— Fragmento de origen —
Transformado el golpe militar en guerra civil, el bando
nacional -a diferencia del republicano- comprendió, con mucha lucidez militar,
la necesidad de un mando único para conducir de forma eficaz aquella matanza.
También la Alemania nazi y la Italia fascista exigían un interlocutor concreto,
un nombre, un rostro con quien negociar apoyo financiero, diplomático y
militar. Y su favorito de toda la vida era el general Franco. Ante esa
evidencia, la junta rebelde acabó cediendo a éste los poderes, que se vieron
reforzados -aquel espadón gallego y bajito era un tipo con suerte- porque los
generales Sanjurjo y Mola palmaron en sendos accidentes de aviación.
Y cuando las tropas nacionales fracasaron en su intento de
tomar Madrid, y la cosa tomó derroteros de guerra larga, el flamante jefe
supremo decidió actuar con minuciosa y criminal calma, sin prisas, afianzando
de forma contundente las zonas conquistadas, sin importarle un carajo la
pérdida de vidas humanas propias o ajenas. La victoria final podía esperar, pues
mientras tanto había otras teclas importantes que ir tocando: asegurar su poder
y afianzar la retaguardia. Así, mientras la parte bélica del que ya se llamaba
Alzamiento Nacional discurría por cauces lentos pero seguros, el ahora Caudillo
de la nueva España se puso a la tarea de concentrar poderes y convertirla en
Una, Grande y Libre -eso decía él-, aunque entendidos los tres conceptos muy a
su manera.

— Tarea escrita A —
Copia de nuevo, completo y sin alterar nada, el fragmento sobre el ascenso de Franco al mando único.

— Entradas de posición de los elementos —
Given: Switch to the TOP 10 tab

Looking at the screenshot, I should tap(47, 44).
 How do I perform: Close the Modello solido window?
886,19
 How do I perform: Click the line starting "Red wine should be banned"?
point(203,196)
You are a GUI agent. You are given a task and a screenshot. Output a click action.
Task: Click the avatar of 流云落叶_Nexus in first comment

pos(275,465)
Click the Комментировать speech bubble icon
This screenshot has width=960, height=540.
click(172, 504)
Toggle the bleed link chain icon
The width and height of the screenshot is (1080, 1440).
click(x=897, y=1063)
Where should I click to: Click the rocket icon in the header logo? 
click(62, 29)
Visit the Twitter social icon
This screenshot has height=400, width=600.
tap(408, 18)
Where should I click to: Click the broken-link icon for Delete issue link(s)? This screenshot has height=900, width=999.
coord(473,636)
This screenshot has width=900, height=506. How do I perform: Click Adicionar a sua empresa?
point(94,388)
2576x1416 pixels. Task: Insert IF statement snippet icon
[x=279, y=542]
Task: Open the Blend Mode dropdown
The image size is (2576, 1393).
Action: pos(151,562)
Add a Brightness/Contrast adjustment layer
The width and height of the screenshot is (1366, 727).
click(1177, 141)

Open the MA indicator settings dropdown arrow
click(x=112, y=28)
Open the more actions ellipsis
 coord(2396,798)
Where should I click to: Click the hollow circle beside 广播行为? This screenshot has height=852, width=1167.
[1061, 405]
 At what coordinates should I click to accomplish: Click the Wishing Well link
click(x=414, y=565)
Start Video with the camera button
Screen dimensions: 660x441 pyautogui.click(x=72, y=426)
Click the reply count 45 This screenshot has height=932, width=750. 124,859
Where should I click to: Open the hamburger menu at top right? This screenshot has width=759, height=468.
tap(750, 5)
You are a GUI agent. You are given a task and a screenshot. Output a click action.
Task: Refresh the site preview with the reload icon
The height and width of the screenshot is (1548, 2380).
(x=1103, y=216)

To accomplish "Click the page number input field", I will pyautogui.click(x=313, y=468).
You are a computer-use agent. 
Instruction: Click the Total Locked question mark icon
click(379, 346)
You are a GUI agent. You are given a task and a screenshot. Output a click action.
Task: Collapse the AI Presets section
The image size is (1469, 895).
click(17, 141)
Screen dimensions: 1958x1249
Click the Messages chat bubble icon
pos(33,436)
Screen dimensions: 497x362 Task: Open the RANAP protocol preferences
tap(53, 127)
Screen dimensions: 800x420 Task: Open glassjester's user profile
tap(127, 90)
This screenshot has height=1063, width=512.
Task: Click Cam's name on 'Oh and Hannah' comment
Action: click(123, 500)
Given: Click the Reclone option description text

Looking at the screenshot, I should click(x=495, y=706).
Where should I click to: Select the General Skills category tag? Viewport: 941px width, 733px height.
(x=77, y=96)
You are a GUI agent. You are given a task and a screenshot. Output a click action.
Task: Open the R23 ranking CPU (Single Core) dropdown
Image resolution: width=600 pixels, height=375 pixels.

— Tarea escrita B —
En el listado, cambia "icon" por "symbol" en el tramo que va desde la línea que contiene "Where should I click to: Click the rocket" hasta la que contiene "Click the reply", ambas incluidas. Devuelve solo esas líneas, con todo lo demás intacto.

— Respuesta desarrollada A —
Transformado el golpe militar en guerra civil, el bando
nacional -a diferencia del republicano- comprendió, con mucha lucidez militar,
la necesidad de un mando único para conducir de forma eficaz aquella matanza.
También la Alemania nazi y la Italia fascista exigían un interlocutor concreto,
un nombre, un rostro con quien negociar apoyo financiero, diplomático y
militar. Y su favorito de toda la vida era el general Franco. Ante esa
evidencia, la junta rebelde acabó cediendo a éste los poderes, que se vieron
reforzados -aquel espadón gallego y bajito era un tipo con suerte- porque los
generales Sanjurjo y Mola palmaron en sendos accidentes de aviación.
Y cuando las tropas nacionales fracasaron en su intento de
tomar Madrid, y la cosa tomó derroteros de guerra larga, el flamante jefe
supremo decidió actuar con minuciosa y criminal calma, sin prisas, afianzando
de forma contundente las zonas conquistadas, sin importarle un carajo la
pérdida de vidas humanas propias o ajenas. La victoria final podía esperar, pues
mientras tanto había otras teclas importantes que ir tocando: asegurar su poder
y afianzar la retaguardia. Así, mientras la parte bélica del que ya se llamaba
Alzamiento Nacional discurría por cauces lentos pero seguros, el ahora Caudillo
de la nueva España se puso a la tarea de concentrar poderes y convertirla en
Una, Grande y Libre -eso decía él-, aunque entendidos los tres conceptos muy a
su manera.

— Respuesta desarrollada B —
Where should I click to: Click the rocket symbol in the header logo? 
click(62, 29)
Visit the Twitter social symbol
This screenshot has height=400, width=600.
tap(408, 18)
Where should I click to: Click the broken-link symbol for Delete issue link(s)? This screenshot has height=900, width=999.
coord(473,636)
This screenshot has width=900, height=506. How do I perform: Click Adicionar a sua empresa?
point(94,388)
2576x1416 pixels. Task: Insert IF statement snippet symbol
[x=279, y=542]
Task: Open the Blend Mode dropdown
The image size is (2576, 1393).
Action: pos(151,562)
Add a Brightness/Contrast adjustment layer
The width and height of the screenshot is (1366, 727).
click(1177, 141)

Open the MA indicator settings dropdown arrow
click(x=112, y=28)
Open the more actions ellipsis
 coord(2396,798)
Where should I click to: Click the hollow circle beside 广播行为? This screenshot has height=852, width=1167.
[1061, 405]
 At what coordinates should I click to accomplish: Click the Wishing Well link
click(x=414, y=565)
Start Video with the camera button
Screen dimensions: 660x441 pyautogui.click(x=72, y=426)
Click the reply count 45 This screenshot has height=932, width=750. 124,859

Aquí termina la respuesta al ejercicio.